Morbihan – Vannes | L’ASE sous le choc après la mise en examen pour viol d’un inspecteur

L’Aide sociale à l’enfance du Morbihan (ASE) reste très perturbée, après la mise en examen d’un de ses inspecteurs. L’homme est notamment poursuivi pour le viol d’une mineure. Les conditions dans lesquelles il a été embauché posent question.

Illustration | Ouest France

 

La mise en examen d’un inspecteur de l’Aide sociale à l’enfance du Morbihan (ASE), en juin 2018, a été ressentie par ses collègues « comme une trahison, une transgression absolue ». Ce « tsunami » a généré de « la sidération » et même du « dégoût » chez ces personnels qui accompagnent, notamment, des enfants victimes de maltraitance.

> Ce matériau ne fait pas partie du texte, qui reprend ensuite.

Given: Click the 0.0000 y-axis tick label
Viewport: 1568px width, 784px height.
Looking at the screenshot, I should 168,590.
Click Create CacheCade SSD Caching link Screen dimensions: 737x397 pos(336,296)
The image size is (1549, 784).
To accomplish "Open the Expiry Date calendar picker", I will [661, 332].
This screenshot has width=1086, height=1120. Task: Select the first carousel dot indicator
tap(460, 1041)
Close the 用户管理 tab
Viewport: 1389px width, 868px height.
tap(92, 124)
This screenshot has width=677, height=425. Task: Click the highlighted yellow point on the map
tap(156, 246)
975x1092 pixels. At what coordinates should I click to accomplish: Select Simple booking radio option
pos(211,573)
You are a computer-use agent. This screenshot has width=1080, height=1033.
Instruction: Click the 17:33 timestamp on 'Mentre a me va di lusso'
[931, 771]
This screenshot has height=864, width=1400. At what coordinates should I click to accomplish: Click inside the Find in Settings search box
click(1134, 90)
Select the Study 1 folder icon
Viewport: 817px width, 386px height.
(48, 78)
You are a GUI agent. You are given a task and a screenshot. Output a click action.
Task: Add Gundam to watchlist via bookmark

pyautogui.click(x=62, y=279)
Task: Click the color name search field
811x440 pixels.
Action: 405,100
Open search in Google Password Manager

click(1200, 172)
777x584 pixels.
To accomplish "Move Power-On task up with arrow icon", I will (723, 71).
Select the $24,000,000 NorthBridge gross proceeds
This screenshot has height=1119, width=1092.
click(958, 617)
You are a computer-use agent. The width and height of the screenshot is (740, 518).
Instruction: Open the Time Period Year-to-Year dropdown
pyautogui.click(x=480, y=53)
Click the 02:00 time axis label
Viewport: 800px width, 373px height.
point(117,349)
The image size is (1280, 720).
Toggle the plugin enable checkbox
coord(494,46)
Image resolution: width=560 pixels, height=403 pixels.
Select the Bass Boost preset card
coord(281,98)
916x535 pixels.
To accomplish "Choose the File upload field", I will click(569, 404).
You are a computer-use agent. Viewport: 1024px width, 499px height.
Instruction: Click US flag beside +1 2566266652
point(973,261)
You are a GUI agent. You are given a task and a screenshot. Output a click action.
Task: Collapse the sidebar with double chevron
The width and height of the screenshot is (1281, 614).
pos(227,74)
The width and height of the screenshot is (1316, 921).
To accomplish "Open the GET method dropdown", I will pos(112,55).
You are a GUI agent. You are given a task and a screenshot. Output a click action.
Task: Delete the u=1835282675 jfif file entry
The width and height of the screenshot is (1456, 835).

« Nous sommes censés être là pour les protéger. Or, nous les avons encore plus exposés, encore plus mis en danger, se désole une éducatrice. Des parents d’enfants suivis par l’ASE nous ont traités de pédophiles et expliqué que nous n’avions désormais plus de leçons à leur donner », se souvient-elle.

Le pouvoir de l’inspecteur

L’inspecteur est poursuivi pour viol et harcèlement sexuel par personne abusant de l’autorité que lui confère sa fonction. Recruté par le Conseil départemental en 2014, son profil d’ancien gendarme interrogeait déjà certains membres de la commission d’embauche.

Six mois plus tôt, ce militaire avait participé à l’interpellation musclée d’un évadé près de Lorient. Alors qu’il était maîtrisé au sol, l’adjudant lui avait asséné un violent coup de pied sur la tête.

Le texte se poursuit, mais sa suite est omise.